Start of Supplied information

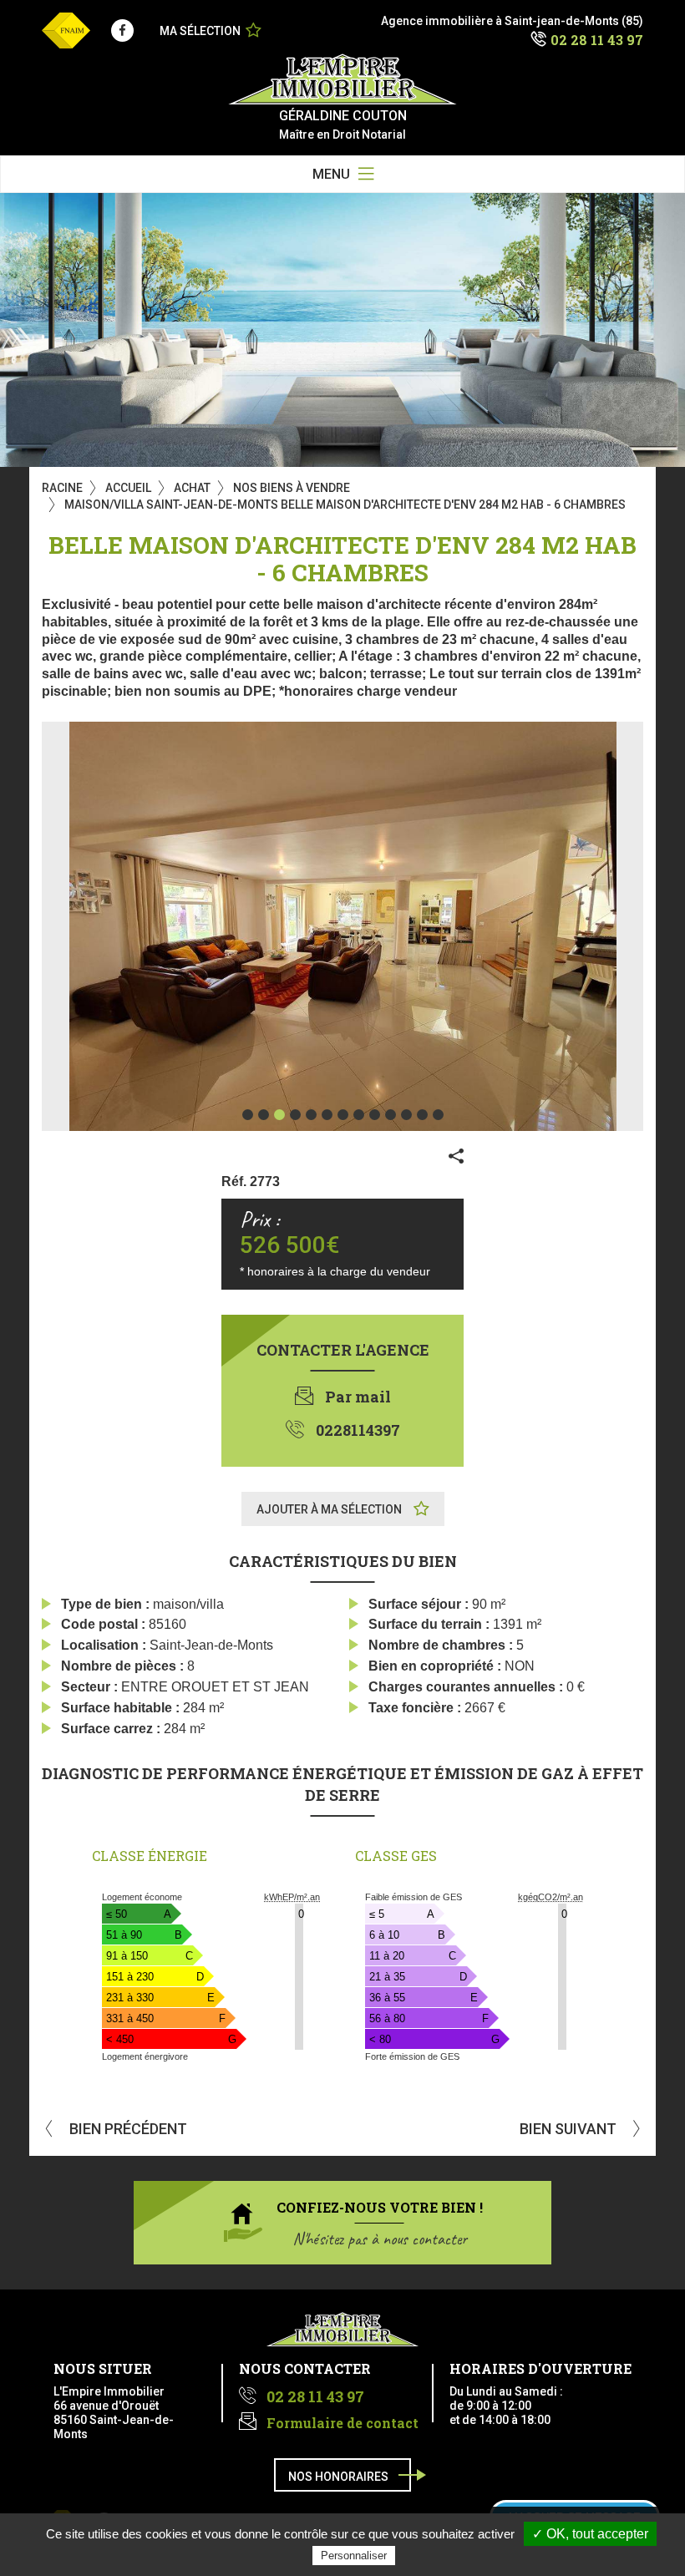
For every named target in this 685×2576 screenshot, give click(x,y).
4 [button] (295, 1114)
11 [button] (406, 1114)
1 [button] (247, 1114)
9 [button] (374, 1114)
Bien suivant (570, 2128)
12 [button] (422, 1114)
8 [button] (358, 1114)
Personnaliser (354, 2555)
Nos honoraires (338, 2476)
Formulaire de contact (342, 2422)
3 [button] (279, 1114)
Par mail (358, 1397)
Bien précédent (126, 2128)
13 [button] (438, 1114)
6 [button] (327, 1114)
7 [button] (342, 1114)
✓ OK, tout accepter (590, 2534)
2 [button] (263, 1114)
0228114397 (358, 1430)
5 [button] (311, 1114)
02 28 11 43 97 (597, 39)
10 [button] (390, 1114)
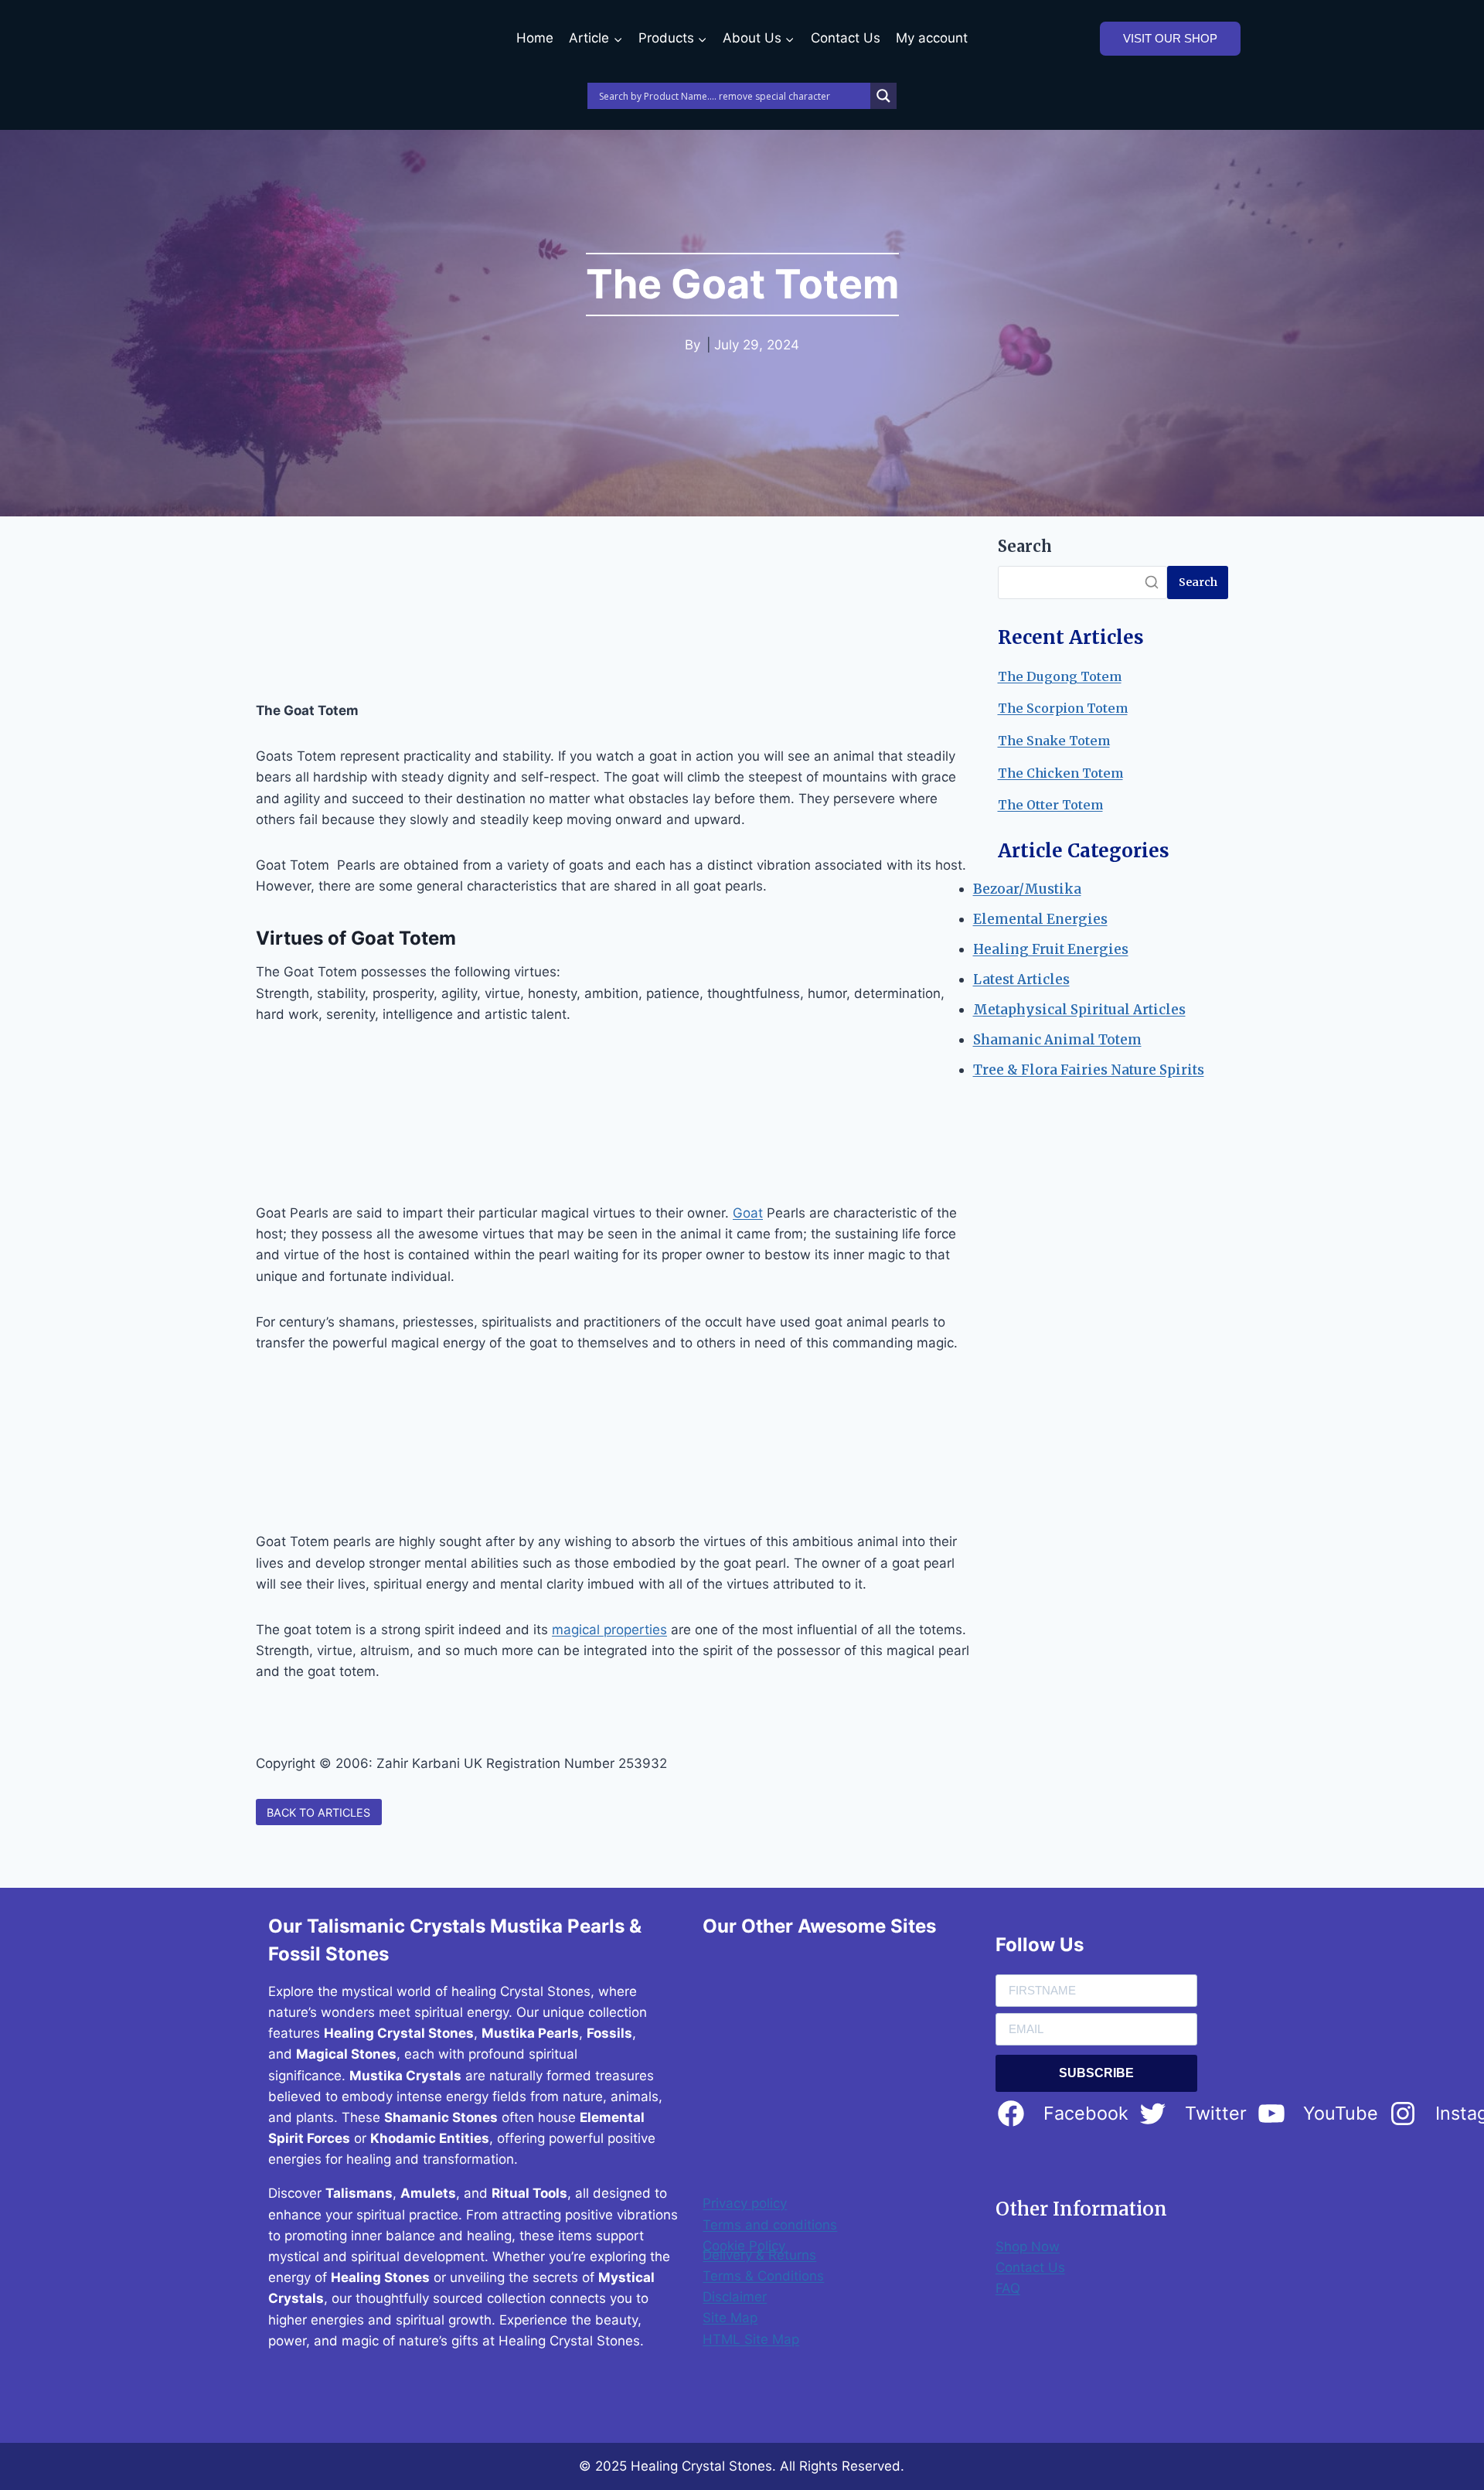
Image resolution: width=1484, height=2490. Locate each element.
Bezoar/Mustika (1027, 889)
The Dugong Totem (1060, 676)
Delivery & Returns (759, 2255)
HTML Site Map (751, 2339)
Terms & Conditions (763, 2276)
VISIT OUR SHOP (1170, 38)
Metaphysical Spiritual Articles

End of Supplied information

**What is required**:
Copy each line above exactly. Images do not belong in the copy.

**Solution to the exercise**:
For every named target in this 685×2576 screenshot, give click(x,y).
4 [button] (295, 1114)
11 [button] (406, 1114)
1 [button] (247, 1114)
9 [button] (374, 1114)
Bien suivant (570, 2128)
12 [button] (422, 1114)
8 [button] (358, 1114)
Personnaliser (354, 2555)
Nos honoraires (338, 2476)
Formulaire de contact (342, 2422)
3 [button] (279, 1114)
Par mail (358, 1397)
Bien précédent (126, 2128)
13 [button] (438, 1114)
6 [button] (327, 1114)
7 [button] (342, 1114)
✓ OK, tout accepter (590, 2534)
2 [button] (263, 1114)
0228114397 (358, 1430)
5 [button] (311, 1114)
02 28 11 43 97 (597, 39)
10 [button] (390, 1114)
Image resolution: width=1484, height=2490. Locate each element.
Bezoar/Mustika (1027, 889)
The Dugong Totem (1060, 676)
Delivery & Returns (759, 2255)
HTML Site Map (751, 2339)
Terms & Conditions (763, 2276)
VISIT OUR SHOP (1170, 38)
Metaphysical Spiritual Articles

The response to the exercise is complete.